And I'm not sure where the revisionist history comes from on this subject but once again let's clear the air.

In the 1990's attempt this airport was going to be built most likely near Confidence WV or Evergreen Church. Both are in Putnam County. This airport was going to serve Huntington, Charleston and Parkersburg. Not sure why people leave out Parkersburg when they rehash this saga...

Anyhow some half-brained last minute proposal was put out there to put the Airport in Lincoln county of all places. At that point Parkersburg says see-ya and Charleston was basically hold off wait a minute what's going on here?

So instead of having a truly regional airport with a bypass from 77 to 64, and access to the semi usable land of northern Putnam and Jackson counties we are at where we are at today because once again corruption rules the roost in WV.



The reason Midway died was not for the reasons you are stating John, although it is what nearly most believe. I dislike being on opposite sides of any topic with you, but on this one it was economics and precedence that drove the decision to half further work on the project.

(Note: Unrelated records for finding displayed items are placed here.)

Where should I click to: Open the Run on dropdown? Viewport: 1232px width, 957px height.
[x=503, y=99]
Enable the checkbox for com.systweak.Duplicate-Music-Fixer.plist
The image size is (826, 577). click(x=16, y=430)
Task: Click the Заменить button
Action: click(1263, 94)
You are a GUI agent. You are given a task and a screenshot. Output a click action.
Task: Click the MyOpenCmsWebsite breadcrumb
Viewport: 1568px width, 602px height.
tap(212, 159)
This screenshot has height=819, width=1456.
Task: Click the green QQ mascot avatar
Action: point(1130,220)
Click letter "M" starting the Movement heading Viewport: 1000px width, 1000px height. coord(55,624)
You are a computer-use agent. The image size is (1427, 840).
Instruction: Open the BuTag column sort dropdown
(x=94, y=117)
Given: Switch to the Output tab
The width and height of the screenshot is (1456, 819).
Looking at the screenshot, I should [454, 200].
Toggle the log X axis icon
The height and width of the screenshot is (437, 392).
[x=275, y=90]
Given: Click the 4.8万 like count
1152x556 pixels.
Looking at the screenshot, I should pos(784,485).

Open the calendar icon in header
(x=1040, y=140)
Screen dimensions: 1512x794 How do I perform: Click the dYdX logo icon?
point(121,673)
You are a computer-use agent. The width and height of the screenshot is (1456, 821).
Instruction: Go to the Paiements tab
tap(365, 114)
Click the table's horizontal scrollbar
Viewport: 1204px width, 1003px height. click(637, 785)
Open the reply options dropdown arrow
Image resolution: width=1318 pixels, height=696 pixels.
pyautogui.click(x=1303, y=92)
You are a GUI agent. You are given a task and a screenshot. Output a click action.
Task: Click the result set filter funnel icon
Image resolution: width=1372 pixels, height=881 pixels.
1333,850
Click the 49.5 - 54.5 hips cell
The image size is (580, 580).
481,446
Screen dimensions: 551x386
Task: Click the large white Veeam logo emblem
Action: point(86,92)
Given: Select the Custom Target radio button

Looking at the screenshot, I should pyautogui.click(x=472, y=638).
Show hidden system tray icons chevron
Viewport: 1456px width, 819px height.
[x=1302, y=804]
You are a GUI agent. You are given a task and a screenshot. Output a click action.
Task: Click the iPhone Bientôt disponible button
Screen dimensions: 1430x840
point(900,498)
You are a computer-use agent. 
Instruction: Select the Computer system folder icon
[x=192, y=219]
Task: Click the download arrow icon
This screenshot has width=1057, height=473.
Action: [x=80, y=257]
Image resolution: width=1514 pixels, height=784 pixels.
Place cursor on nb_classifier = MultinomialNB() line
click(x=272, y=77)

These projects of regional shared hub airports with cargo centers had already been tried in other areas of the country since the early 1980s. All of them failed to deliver on their forecast and most of them had to be transformed to break even. None has been a success and 2 of them have been closed completely.


The FAA was not really ready to pursue another such facility in a state that has even less upside than some place in Illinois of North Carolina. Economically the whole thing had no future.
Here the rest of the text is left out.